Ce n’est pas du premier coup que la transformation s’opéra. Le successeur d’Innocent, le vieux Honorius III, qui avait été autrefois chargé à Palerme de la tutelle de Frédéric, conservait pour celui-ci la faiblesse et l’aveuglement d’un père. Son caractère bénin, en éloignant toute chance de conflit entre le nouveau pape et le nouvel empereur, masqua la situation, favorisa une métamorphose, dont certains symptômes troublèrent cependant l’obstinée confiance du saint-père.

Il était fatal que Frédéric, en prenant la couronne impériale, en prît toutes les traditions et toutes les ambitions. L’erreur de Rome fut de croire qu’en changeant les personnes on pouvait changer les termes du problème. Rome avait d’abord condamné le sang des Hohenstaufen et cherché à exclure du trône Philippe de Souabe : contre lui, elle avait suscité Otton de Brunswick, qui, à ses débuts, s’était montré tout aussi pieux et docile que Frédéric ; mais, à peine empereur, Otton avait fait exactement ce que Frédéric Barberousse, Henri VI et Philippe de Souabe auraient fait à sa place. Ce guelfe était devenu aussi gibelin que les gibelins de Souabe. Alors Otton de Brunswick, à son tour, avait été frappé de l’anathème et contre lui Rome avait suscité l’héritier de Barberousse et de Henri VI. Si Frédéric II reprit aussitôt leurs traditions, c’était moins parce que leur sang coulait dans ses veines et parce qu’il était un rejeton de la souche maudite, que parce qu’il occupait leur trône. Rome aurait pu aussi bien s’adresser à un Saxon, à un Franconien, à un Bavarois : le résultat eût été le même.

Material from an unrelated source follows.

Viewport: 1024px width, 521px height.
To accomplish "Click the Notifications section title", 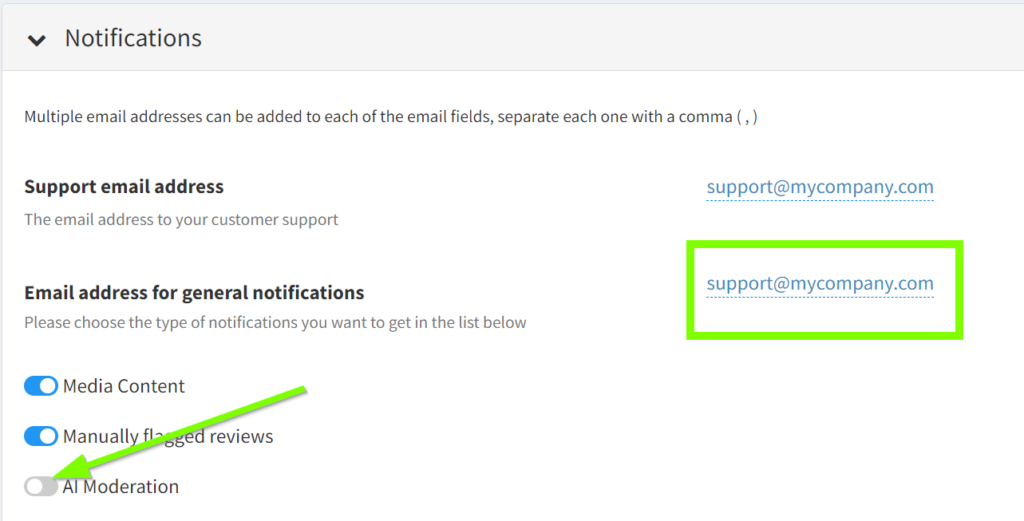I will (x=133, y=38).
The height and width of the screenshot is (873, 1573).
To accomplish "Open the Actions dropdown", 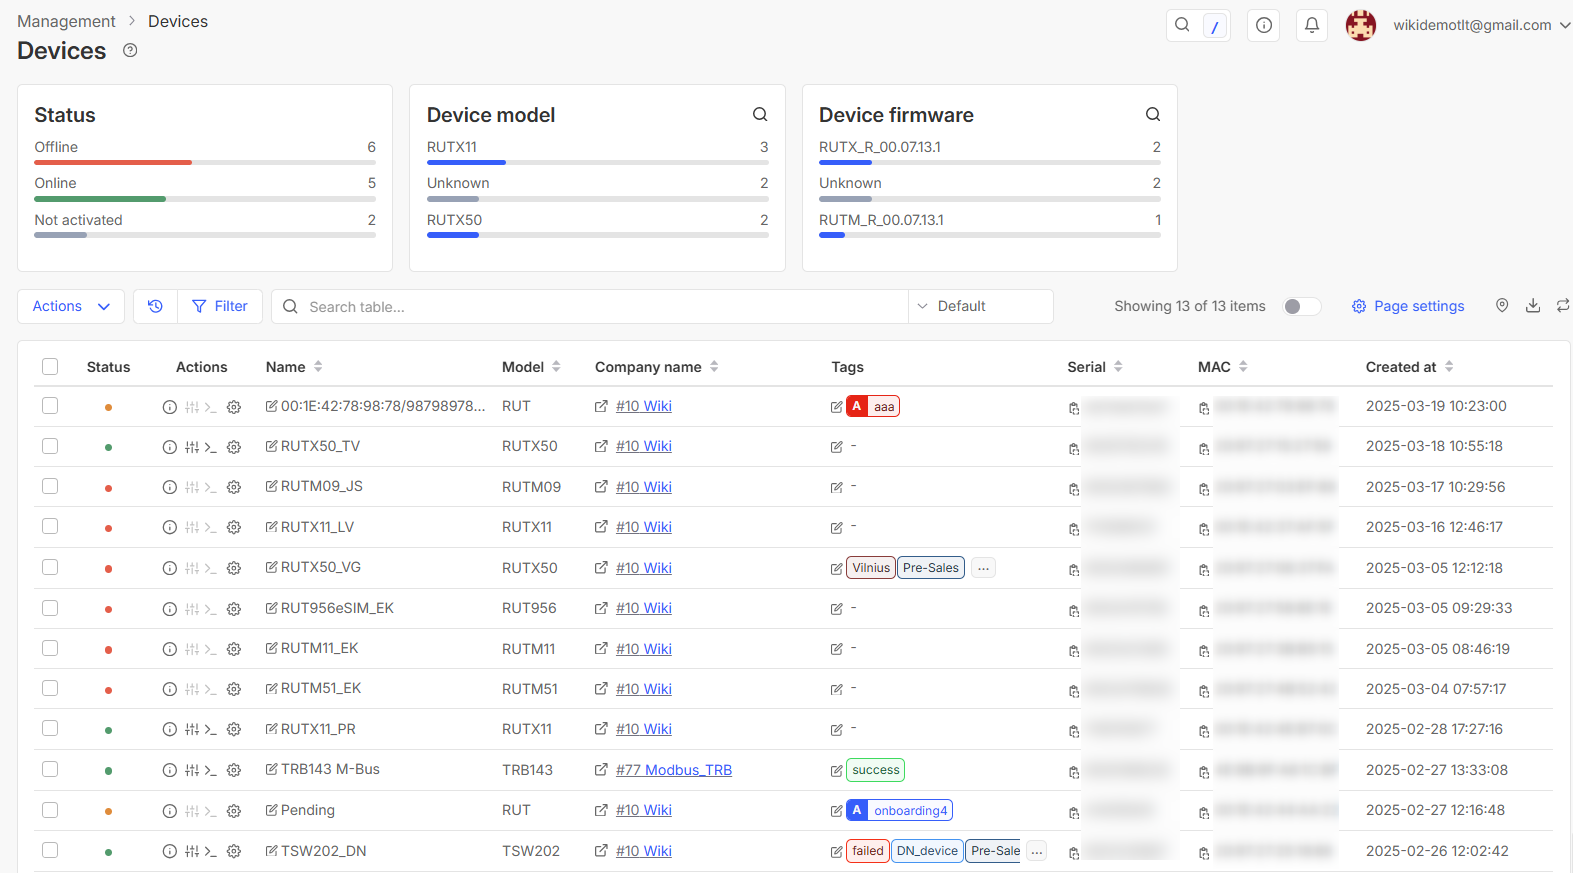I will coord(71,306).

Seulement, Frédéric II apportait dans la politique qui, fatalement, s’imposait à lui un génie qu’Innocent III aurait inutilement cherché dans toutes les races souveraines de l’Allemagne. Vraiment l’orgueilleux pontife avait eu la main heureuse : du premier coup, il était tombé sur l’homme qui devait porter le conflit séculaire à un tel degré d’acuité que ni la papauté ni l’empire n’y devaient survivre.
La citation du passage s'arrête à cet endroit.